Ebola news: New antiviral compound protects monkeys from virus


An antiviral compound, described as “a novel small-molecule antiviral compound,” was able to protect Rhesus monkeys from infection with Ebola virus. The compound, named GS-5734, is a nucleotide analogue prodrug and essentially inhibits the replicative ability of the virus to produce more copies of itself.

These positive preclinical results suggest its potential for development as an effective treatment. Currently, there are still no antivral therapeutics that have received regulatory approval or exhibited clinical efficacy.

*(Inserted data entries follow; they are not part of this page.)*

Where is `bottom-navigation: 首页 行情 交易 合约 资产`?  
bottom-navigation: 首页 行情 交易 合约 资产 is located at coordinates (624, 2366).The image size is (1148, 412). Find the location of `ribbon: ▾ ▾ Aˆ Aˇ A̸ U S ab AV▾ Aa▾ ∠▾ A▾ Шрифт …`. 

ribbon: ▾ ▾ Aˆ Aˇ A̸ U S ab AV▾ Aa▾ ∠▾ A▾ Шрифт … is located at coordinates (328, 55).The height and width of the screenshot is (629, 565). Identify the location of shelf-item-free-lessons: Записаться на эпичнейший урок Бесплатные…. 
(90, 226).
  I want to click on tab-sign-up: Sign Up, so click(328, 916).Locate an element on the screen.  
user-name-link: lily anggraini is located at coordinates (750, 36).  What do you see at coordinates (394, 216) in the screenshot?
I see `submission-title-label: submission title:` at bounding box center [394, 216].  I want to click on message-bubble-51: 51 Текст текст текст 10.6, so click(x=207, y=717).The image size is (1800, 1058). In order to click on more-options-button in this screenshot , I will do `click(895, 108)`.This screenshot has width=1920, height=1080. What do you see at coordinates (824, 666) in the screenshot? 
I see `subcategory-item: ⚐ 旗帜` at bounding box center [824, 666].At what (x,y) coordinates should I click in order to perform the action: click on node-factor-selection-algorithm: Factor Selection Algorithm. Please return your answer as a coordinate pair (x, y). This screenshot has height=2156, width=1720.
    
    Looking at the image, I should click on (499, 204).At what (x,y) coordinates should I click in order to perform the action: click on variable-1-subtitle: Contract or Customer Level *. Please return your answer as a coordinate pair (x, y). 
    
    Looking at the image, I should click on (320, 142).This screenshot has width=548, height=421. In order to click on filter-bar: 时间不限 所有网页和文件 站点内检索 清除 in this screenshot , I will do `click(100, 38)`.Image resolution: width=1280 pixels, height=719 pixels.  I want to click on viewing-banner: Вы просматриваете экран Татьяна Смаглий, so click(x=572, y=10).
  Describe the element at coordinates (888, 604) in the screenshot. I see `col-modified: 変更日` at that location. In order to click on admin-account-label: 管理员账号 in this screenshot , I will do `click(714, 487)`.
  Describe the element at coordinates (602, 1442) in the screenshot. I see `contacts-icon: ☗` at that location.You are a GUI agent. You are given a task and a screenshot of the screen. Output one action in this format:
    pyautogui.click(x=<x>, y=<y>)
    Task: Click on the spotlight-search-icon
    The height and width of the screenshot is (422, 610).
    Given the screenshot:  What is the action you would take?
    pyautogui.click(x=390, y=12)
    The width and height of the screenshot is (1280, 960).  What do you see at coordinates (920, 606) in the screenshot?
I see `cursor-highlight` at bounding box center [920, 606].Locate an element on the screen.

The study, which was recently published in the journal Nature, used different cell-culture and animal studies to determine the effectivity of the compound against Ebola and also other types of filoviruses. More importantly, in the animal studies in which Rhesus monkeys were infected with Ebola, it was demonstrated that a once-daily intravenous administration of GS-5734 for 12 days caused the effective reduction of Ebola viral levels and completely protected all of the Ebola-infected monkeys from lethal disease along with its pathophysiological symptoms.

GS-5734 has been shown to be effective against multiple variants of the Ebola virus along with other viruses including the Middle East Respiratory Syndrome (MERS) virus and the Marburg virus. In addition, genetic squence analyses showed that the Ebola virus did not develop any resistance against the drug.

The research was done by scientists at the U.S. Army Medical Research Institute of Infectious Diseases in Frederick, Maryland, with Travis Warren, Ph.D. as the lead investigator, in collaboration with Gilead Sciences, a pharmaceutical company based in Foster City, California.

USAMRIID Science Director Sina Bavari, Ph.D. shared her enthusiasm for the novel drug in a press release, saying that GS-5734 “has several favorable characteristics for potential treatment of Ebola virus disease in humans. It is made using well-controlled chemical synthesis procedures, is stable, and can be made on a large scale.” 

Gilead Sciences is now currently doing the phase 1 clinical trials for the compound, assessing its safety and pharmacokinetic profile in healthy human volunteers.